From my previous blog, I have the Charm curves reproduced below. The actual spread does vary considerably and often from the 5-year median.
Medians and averages can be deceiving
The market is certainly pricing a very smooth and benign run into December 2021 for the fallback spread. This reminds me of one of the oldest statistics jokes known:
“Did you hear about the statistician who had his head in an oven and his feet in a bucket of ice?
When asked how he felt, he replied, “On the average I feel just fine.”
In other words, maybe the extremes do matter!

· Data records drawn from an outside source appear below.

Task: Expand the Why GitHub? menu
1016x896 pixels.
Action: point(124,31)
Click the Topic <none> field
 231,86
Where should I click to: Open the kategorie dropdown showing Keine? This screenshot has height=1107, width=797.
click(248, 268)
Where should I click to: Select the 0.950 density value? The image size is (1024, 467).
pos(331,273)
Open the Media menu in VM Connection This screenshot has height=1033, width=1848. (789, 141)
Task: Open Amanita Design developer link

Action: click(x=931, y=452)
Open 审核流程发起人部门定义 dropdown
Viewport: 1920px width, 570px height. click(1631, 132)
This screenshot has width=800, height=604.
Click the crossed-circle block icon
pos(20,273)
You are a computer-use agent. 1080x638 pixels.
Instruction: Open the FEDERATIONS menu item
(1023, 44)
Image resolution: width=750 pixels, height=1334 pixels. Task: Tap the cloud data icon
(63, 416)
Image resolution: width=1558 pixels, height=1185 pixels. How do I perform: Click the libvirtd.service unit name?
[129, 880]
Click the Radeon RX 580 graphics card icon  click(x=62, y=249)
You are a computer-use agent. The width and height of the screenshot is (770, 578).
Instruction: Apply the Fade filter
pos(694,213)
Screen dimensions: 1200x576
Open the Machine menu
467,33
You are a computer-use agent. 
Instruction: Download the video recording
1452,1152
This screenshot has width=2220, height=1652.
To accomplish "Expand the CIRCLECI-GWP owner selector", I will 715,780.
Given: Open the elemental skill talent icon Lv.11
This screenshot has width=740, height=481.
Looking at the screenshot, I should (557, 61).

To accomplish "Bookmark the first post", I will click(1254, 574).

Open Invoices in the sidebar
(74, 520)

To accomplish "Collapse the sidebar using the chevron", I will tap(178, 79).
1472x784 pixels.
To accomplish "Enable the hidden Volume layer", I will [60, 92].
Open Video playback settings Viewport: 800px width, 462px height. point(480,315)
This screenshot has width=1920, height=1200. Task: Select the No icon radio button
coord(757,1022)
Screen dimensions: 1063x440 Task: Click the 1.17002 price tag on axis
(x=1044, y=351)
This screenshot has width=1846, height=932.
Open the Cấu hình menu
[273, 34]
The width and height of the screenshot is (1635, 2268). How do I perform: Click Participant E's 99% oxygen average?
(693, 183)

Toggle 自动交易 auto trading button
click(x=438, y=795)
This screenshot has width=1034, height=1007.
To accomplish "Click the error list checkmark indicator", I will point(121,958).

Historically, there is ample evidence to suggest the actual fallback spreads could vary significantly from the 5-year medians in between now and December 2021. And they could be at an extreme level.
If they are very different to the 5-year medians on the final day, there could easily be a ‘cliff’ event as LIBOR is triggered into the fallbacks plus the spread. The rate difference could be very significant if market conditions leading into the cessation lead to LIBOR settings well away from SOFR.
What could a cliff event look like?
I have added a possible scenario to the charts.
In both the 1 and 3-month cases I added a scenario to gradually increase LIBOR from 1st October 2021 to a maximum replicating the recent (2020) spread increases on 31st December 2021.
Rather predictably, this leads to a cliff event from 31st December 2021 to 3rd January 2022 (next business day in USD). If this should happen then the actual benchmark rate will drop from LIBOR to the realized SOFR plus the 5-year median spread (much lower).
This is a potential change in rate of around 90 basis points in the 1-month and 115 basis points in the 3-month benchmarks.
Could a cliff event happen?
If history is any guide, the current USD market pricing predicting a very flat glide into the 5-year medians for the spread to be applied to 1 and 3-month fallbacks is very possibly optimistic.
If markets have any disruptive event(s) near to December 2021 there could easily be a cliff in the actual LIBOR on 31st December and that in January 2022 or whenever a LIBOR trigger is activated and the ISDA fallbacks are then used in place of LIBOR.
And that would create some ‘interesting’ valuation scenarios.
Modelling and risk management
Although most trading books are obliged to use market rates to value derivatives, some models can be simplistic in their treatment of cliff events. A few options for better understanding the possible valuations are:
- Include a cliff (or step) function in revaluations for derivatives to be used if required;
- Add some scenarios to estimate the potential valuation outcomes in positive and negative cliff events; and
- Manage rate fixes before and after the assumed ISDA trigger date (currently sometime in January 2020).
Clarus IBOR Transition Tools and Microservices can be used to test for these scenarios and can be easily used to calculate valuations across a range of scenarios. This gives an independent valuation for internal use and potentially for external client valuations.
Market pricing is currently showing a very benign path to the ISDA 5-year median spreads for 1 and 3-month tenors.
History suggests this may be overly optimistic.
In 2020 we have seen very large spot spreads as LIBORs peaked in late March 2020 and SOFR was setting at 0-0.07% for the following 3 months. This situation was driven by market conditions which were beyond the control of market participants.
This may be an extreme position but the spot spread has historically moved relative to the 5-year median: and sometimes this can be a large difference.
It may be unwise to assume the slow glide into December 2021 with no disruptions.
We recommend you test for stress scenarios to accurately model a variety of outcomes.